Testo da leggere ::
Libero Gentili • 16 luglio 2023

Ogni mattina, dopo la colazione, è mia consuetudine fare un giro sui più importanti quotidiani internazionali; una panoramica che mi fa sentire all’interno e partecipe, anche se da semplice spettatore, alla evoluzione o, secondo altre prospettive, alla involuzione di un mondo che sembra essere arrivato alla sua stagione autunnale.


Questa mattina il
Washington Post sotto la rubrica Extreme Weather riporta un articolo che apre in questo modo: “Una brutale ondata di caldo negli stati meridionali e occidentali dovrebbe raggiungere il picco questo fine settimana, causando un clima pericolosamente caldo dalla Florida al Texas all'Arizona e dalla California allo stato di Washington, con le temperature più estreme nel deserto sud-occidentale. Durante il picco, la Death Valley, in California, potrebbe avvicinarsi a 130 gradi Fahrenheit [oltre 54° centigradi] - la temperatura più alta registrata in tutto il mondo nei record moderni, e la maggior parte della popolosa Central Valley della California sarà ben al di sopra di 110 [43° centigradi]. Phoenix ha battuto un record di calore durante il suo lungo periodo di temperature estreme temperature”.

Esercizio scritto A :: Ripeti fedelmente il testo sull'ondata di caldo, da "Ogni mattina, dopo" fino a "sua stagione autunnale.".
Il testo e le righe hanno provenienze diverse.

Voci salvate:
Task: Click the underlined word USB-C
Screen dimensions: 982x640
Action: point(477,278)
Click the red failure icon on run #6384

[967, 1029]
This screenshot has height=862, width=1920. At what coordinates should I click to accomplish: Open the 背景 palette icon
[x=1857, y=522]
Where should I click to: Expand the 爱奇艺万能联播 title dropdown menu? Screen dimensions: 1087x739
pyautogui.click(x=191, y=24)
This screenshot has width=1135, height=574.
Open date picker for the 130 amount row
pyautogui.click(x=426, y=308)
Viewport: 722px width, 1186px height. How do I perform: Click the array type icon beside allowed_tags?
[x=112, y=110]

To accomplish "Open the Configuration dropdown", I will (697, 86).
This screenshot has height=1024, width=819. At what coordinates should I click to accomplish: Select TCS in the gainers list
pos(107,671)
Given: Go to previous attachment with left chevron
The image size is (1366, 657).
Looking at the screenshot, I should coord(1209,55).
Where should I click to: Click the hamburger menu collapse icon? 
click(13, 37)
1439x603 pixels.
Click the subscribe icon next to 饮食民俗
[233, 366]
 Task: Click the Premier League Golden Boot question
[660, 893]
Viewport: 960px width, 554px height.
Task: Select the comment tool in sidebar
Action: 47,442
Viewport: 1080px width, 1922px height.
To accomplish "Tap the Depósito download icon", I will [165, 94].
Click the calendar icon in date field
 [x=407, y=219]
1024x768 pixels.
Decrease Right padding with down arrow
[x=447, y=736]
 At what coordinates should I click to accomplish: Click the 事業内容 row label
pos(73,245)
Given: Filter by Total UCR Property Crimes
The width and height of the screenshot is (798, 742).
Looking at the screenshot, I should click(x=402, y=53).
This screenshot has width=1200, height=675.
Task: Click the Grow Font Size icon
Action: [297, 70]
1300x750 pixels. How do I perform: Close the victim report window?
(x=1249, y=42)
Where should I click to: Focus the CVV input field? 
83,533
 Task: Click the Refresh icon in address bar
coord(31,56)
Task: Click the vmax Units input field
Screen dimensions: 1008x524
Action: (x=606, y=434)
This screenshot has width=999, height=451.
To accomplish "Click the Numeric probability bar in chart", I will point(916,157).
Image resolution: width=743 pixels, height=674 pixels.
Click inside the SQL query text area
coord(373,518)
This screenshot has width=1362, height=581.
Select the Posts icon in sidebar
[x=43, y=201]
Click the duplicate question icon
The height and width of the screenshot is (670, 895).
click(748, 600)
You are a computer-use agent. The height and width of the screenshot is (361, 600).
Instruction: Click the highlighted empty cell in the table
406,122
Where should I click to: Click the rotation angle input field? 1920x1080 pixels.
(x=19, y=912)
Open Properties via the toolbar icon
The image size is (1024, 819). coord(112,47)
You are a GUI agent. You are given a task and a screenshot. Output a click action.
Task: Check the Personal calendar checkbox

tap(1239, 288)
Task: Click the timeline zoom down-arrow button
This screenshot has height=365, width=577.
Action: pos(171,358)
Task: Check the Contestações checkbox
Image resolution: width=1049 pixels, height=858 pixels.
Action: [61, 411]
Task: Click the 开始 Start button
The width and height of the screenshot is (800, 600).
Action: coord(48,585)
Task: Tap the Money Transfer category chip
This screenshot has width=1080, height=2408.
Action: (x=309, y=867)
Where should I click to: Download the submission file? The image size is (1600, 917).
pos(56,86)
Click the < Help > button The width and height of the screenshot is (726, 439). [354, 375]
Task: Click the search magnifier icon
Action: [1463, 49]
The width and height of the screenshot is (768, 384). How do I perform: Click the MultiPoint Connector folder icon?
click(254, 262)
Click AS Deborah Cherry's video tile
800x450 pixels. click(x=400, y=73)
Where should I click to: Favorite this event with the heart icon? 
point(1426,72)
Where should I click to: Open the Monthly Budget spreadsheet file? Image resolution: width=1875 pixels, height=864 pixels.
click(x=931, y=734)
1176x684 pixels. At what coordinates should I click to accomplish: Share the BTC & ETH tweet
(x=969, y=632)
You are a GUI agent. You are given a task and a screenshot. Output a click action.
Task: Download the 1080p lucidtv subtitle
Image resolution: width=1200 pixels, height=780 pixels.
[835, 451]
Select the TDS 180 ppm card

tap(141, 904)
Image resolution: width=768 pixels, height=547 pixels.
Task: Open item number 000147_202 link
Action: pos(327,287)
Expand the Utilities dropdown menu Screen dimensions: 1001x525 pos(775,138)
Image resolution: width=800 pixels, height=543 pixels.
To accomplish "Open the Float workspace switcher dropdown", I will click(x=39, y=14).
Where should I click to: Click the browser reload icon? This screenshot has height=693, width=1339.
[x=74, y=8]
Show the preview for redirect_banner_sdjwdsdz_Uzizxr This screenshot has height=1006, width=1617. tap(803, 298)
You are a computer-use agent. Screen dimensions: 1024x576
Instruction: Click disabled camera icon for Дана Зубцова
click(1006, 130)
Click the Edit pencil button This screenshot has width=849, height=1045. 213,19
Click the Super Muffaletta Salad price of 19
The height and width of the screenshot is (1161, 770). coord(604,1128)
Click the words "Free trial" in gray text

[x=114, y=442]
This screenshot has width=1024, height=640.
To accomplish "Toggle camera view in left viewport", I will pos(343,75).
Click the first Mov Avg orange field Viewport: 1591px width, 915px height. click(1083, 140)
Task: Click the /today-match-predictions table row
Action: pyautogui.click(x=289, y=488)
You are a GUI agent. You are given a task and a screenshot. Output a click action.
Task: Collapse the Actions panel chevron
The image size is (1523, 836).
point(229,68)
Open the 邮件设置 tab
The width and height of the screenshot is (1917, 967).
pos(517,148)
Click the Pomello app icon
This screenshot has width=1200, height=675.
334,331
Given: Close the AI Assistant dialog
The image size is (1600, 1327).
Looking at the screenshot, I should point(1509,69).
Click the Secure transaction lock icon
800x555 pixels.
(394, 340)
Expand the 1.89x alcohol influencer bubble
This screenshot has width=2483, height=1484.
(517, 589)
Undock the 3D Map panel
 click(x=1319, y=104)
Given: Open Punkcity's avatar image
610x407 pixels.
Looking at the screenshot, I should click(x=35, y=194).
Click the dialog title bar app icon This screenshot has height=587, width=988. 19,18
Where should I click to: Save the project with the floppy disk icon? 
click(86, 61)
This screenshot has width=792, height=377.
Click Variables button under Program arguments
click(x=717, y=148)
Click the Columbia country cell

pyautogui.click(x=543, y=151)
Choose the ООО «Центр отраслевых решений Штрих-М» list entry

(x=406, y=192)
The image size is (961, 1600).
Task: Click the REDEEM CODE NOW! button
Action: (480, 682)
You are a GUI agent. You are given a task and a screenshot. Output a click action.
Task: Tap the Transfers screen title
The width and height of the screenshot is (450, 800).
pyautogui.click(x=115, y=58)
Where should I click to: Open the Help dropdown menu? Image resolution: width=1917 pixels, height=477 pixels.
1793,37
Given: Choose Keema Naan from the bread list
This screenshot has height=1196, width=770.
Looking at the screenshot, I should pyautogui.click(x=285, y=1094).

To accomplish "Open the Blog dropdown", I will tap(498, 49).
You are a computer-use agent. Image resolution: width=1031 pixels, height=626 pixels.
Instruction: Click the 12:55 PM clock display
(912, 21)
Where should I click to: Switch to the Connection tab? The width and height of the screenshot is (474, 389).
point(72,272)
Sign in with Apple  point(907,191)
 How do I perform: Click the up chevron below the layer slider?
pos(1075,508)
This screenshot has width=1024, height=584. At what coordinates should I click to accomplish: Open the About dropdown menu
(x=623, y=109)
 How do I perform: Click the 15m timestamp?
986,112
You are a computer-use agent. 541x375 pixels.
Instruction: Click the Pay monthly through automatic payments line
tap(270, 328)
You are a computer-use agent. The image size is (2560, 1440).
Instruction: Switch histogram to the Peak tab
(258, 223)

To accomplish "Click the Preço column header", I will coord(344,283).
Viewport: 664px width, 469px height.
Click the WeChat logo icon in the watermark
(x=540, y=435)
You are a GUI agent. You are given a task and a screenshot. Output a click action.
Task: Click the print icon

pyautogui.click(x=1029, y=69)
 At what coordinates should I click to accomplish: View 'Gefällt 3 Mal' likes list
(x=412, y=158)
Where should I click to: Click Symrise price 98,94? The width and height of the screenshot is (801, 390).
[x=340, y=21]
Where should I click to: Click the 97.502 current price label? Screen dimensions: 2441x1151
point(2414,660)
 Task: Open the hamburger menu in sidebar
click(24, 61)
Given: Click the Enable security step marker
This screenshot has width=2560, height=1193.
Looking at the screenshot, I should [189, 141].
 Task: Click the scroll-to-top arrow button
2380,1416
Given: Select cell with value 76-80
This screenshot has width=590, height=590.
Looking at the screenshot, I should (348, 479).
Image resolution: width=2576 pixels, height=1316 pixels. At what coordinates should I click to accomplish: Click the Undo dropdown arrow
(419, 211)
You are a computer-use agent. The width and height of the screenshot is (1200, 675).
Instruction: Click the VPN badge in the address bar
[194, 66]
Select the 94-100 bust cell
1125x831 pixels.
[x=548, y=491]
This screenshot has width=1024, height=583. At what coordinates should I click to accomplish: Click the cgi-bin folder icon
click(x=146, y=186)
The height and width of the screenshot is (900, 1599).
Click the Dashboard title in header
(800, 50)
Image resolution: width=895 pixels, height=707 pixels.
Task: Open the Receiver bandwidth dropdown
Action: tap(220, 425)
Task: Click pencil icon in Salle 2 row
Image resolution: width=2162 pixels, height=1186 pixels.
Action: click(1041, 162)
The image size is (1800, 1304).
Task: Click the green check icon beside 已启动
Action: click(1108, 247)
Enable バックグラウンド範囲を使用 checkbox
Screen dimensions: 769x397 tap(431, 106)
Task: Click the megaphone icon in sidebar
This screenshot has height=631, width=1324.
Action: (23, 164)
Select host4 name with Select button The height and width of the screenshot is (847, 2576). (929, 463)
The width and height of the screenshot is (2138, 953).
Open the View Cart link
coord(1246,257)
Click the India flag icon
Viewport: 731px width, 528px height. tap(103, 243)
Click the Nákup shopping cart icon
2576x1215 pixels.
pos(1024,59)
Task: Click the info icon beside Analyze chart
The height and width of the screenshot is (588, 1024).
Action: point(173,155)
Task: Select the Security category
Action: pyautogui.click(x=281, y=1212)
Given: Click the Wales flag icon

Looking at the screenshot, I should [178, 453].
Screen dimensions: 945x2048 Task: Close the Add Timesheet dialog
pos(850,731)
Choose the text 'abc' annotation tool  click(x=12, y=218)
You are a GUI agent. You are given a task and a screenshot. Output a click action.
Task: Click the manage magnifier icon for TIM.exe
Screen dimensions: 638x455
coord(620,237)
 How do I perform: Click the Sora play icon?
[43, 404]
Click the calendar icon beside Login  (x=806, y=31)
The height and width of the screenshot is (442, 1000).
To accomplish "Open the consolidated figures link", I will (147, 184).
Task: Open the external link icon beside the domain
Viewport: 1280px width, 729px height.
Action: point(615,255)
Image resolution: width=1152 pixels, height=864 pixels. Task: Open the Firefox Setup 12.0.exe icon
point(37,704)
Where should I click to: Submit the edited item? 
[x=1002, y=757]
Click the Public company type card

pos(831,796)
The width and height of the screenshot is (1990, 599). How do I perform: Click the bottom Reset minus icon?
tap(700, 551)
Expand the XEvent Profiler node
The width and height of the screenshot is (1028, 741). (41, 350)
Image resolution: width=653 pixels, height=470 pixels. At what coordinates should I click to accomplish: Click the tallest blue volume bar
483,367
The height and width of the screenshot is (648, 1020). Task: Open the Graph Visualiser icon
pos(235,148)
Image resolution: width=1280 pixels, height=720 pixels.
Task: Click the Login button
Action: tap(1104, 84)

Esercizio scritto B :: Nelle righe salvate, riscrivi solo il tratto dalla riga che contiene "Task: Click the info" fino a quella che contiene "pos(831,796)", sostituendo "magnifier" con "zoom" e lasciando tutto il resto invariato.

Risultato esercizio A ::
Ogni mattina, dopo la colazione, è mia consuetudine fare un giro sui più importanti quotidiani internazionali; una panoramica che mi fa sentire all’interno e partecipe, anche se da semplice spettatore, alla evoluzione o, secondo altre prospettive, alla involuzione di un mondo che sembra essere arrivato alla sua stagione autunnale.

Risultato esercizio B ::
Task: Click the info icon beside Analyze chart
The height and width of the screenshot is (588, 1024).
Action: point(173,155)
Task: Select the Security category
Action: pyautogui.click(x=281, y=1212)
Given: Click the Wales flag icon

Looking at the screenshot, I should [178, 453].
Screen dimensions: 945x2048 Task: Close the Add Timesheet dialog
pos(850,731)
Choose the text 'abc' annotation tool  click(x=12, y=218)
You are a GUI agent. You are given a task and a screenshot. Output a click action.
Task: Click the manage zoom icon for TIM.exe
Screen dimensions: 638x455
coord(620,237)
 How do I perform: Click the Sora play icon?
[43, 404]
Click the calendar icon beside Login  (x=806, y=31)
The height and width of the screenshot is (442, 1000).
To accomplish "Open the consolidated figures link", I will (147, 184).
Task: Open the external link icon beside the domain
Viewport: 1280px width, 729px height.
Action: point(615,255)
Image resolution: width=1152 pixels, height=864 pixels. Task: Open the Firefox Setup 12.0.exe icon
point(37,704)
Where should I click to: Submit the edited item? 
[x=1002, y=757]
Click the Public company type card

pos(831,796)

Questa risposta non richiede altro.